Kommentar

Herzkammer der Demokratie

Die indische Regierung macht regierungsunabhängigen Organisationen (NGOs – non-governmental organisations) das Leben schwer. Statt Gegner mundtot zu machen, sollte sie lieber klare Regeln schaffen, die für alle gelten.
Demonstration gegen das Atomkraftwerk Kudankulam in 2012. landov/picture-alliance Demonstration gegen das Atomkraftwerk Kudankulam in 2012.

Indiens Regierung beäugt zivilgesellschaftliche Organisationen misstrauisch. Diese setzen sich für Umweltschutz, indigene Einwohner oder die Rechte von Frauen ein. Sie kämpfen gegen Kinderarbeit, Atomkraft und genmanipulierte Pflanzen. Staatliche Stellen prüfen die Finanzquellen von NGOs und lassen Bankkonten sperren. Aktivisten werden genau beobachtet. Aus Sicht der Regierung bremsen oppositionelle Stimmen Wirtschaftswachstum und Entwicklung.

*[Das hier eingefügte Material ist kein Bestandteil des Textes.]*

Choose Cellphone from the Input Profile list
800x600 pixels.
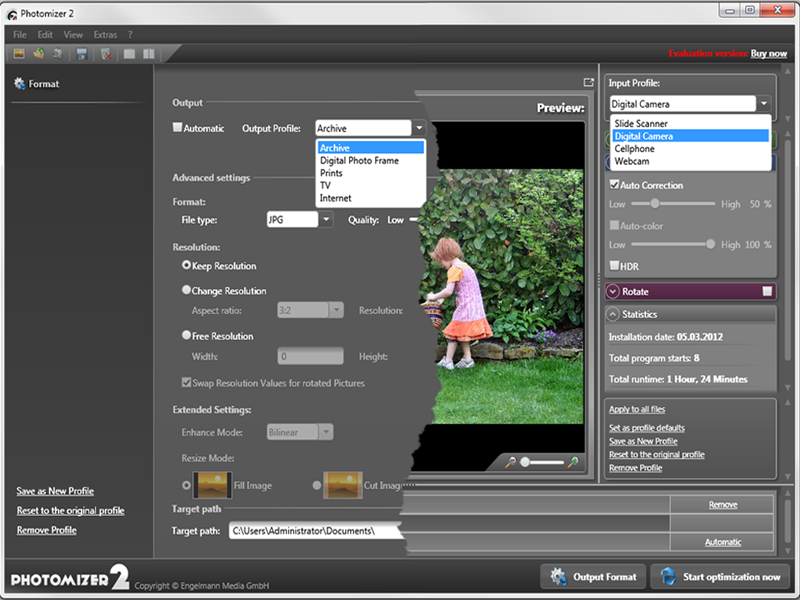634,149
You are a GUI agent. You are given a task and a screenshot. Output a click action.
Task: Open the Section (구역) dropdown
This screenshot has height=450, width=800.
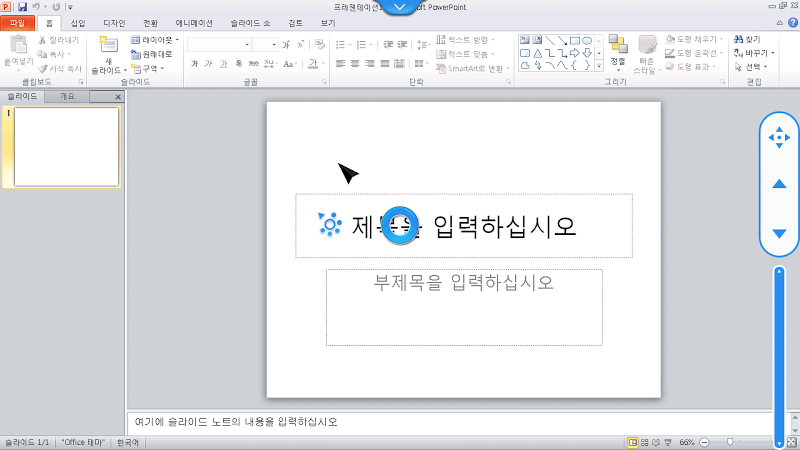[x=150, y=68]
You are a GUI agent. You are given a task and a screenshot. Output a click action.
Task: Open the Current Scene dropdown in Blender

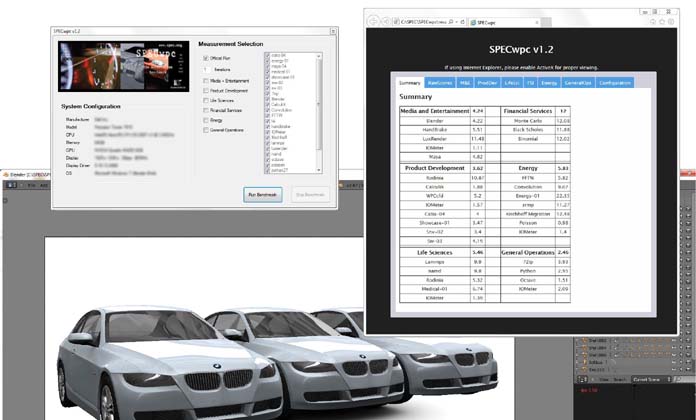tap(652, 379)
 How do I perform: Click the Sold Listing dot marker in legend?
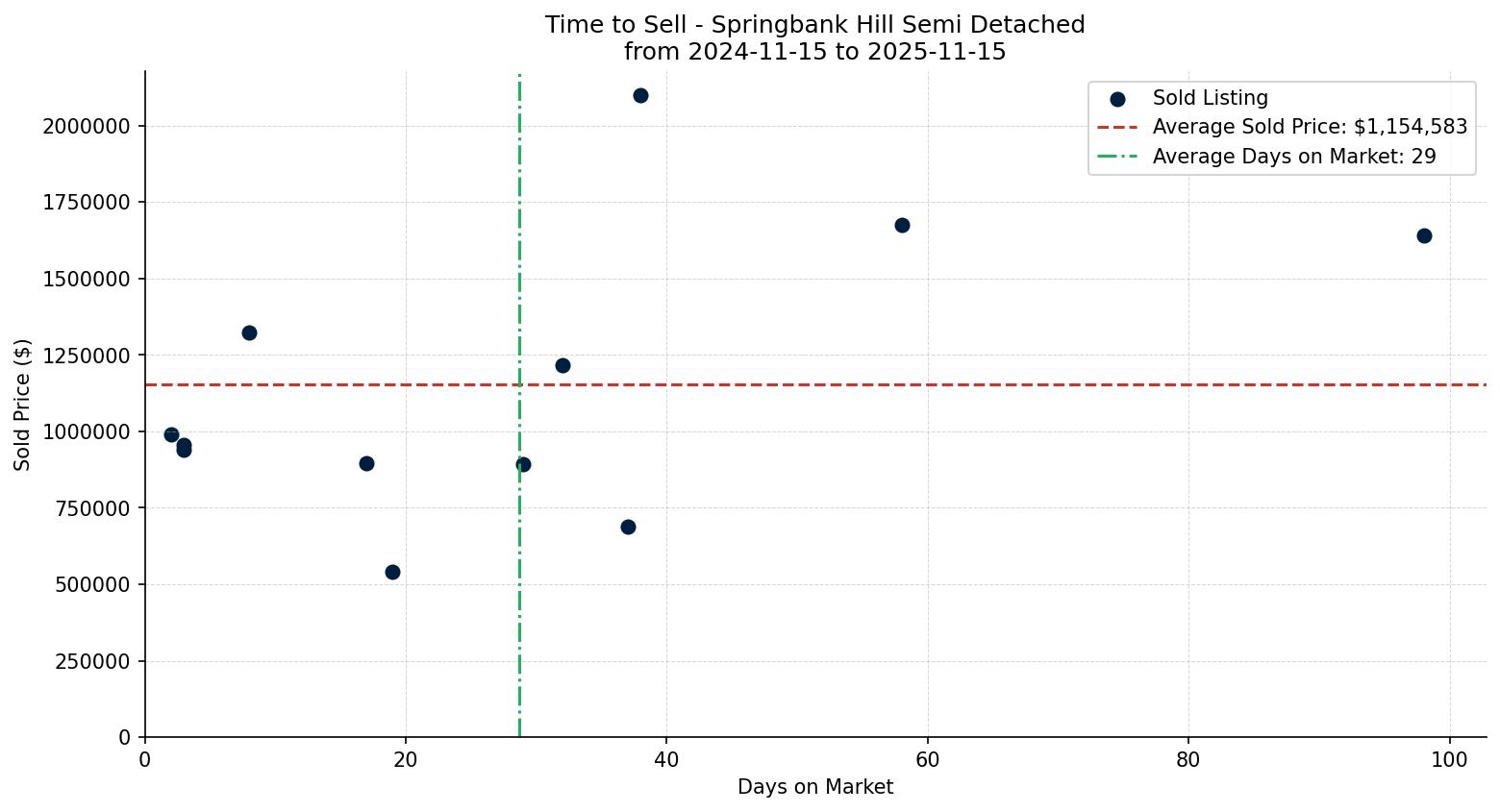pyautogui.click(x=1117, y=99)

Im Januar 2015 durfte Priya Pillai von Greenpeace trotz gültigen Visums nicht in ein Flugzeug nach London steigen. Dort wollte sie britische Parlamentsabgeordnete über Menschenrechtsverletzungen im zentralindischen Mahan informieren, wo viele Angehörige indigener Gruppen leben. Das Privatunternehmen Essar Energy, das in London gemeldet ist, will dort Kohle fördern. Es wurde offiziell kein Grund für die Einschränkung von Pillais Reisefreiheit genannt.  

Im Juni 2014 hat die Regierung Greenpeace-Konten gesperrt und dem indischen Ableger der internationalen Organisation verboten, Geld vom Dachverband anzunehmen. Greenpeace wandte sich an den High Court in Delhi, der entschied, solches Staatshandeln sei „willkürlich, illegal und verfassungswidrig“.

Die Hatz begann schon unter Premierminister Manmohan Singh. Im Februar 2012 sagte er, NGOs mit ausländischem Geld verstünden die Entwicklungsherausforderungen des Landes nicht. Indien sei aber eine Demokratie und „nicht wie China“. Dennoch ging seine Regierung bald darauf hart gegen Menschen vor, die im Bundesstaat Tamil Nadu gegen das Atomkraftwerk russischer Bauart in Kudankulam protestierten. Die Landesregierung warf ihnen sogar Volksverhetzung vor. 

Im Mai 2014 wurde der rechts stehende Politiker Narendra Modi zum Premier gewählt. Seine Regierung scheint die Unterdrückung von Widerspruch noch schärfer zu betreiben. Sie drängt die Finanzämter, den Geheimdienst und andere Behörden, zivilgesellschaftliche Organisationen zu beobachten und unter Druck zu setzen.

Zugleich lockert sie Umweltgesetze, damit Großprojekte in Bergbau, Energieerzeugung, Infrastruktur und diversen Wirtschaftszweigen schneller vorankommen. Bestehende Gesetze und Regeln werden auch gern umgangen. Für die Umwelt-Zulassung einiger Projektarten ist nun keine öffentliche Anhörung mehr nötig. Das Bodenrecht wurde gelockert, damit Unternehmen und Behörden leichter Land von Bauern erwerben können.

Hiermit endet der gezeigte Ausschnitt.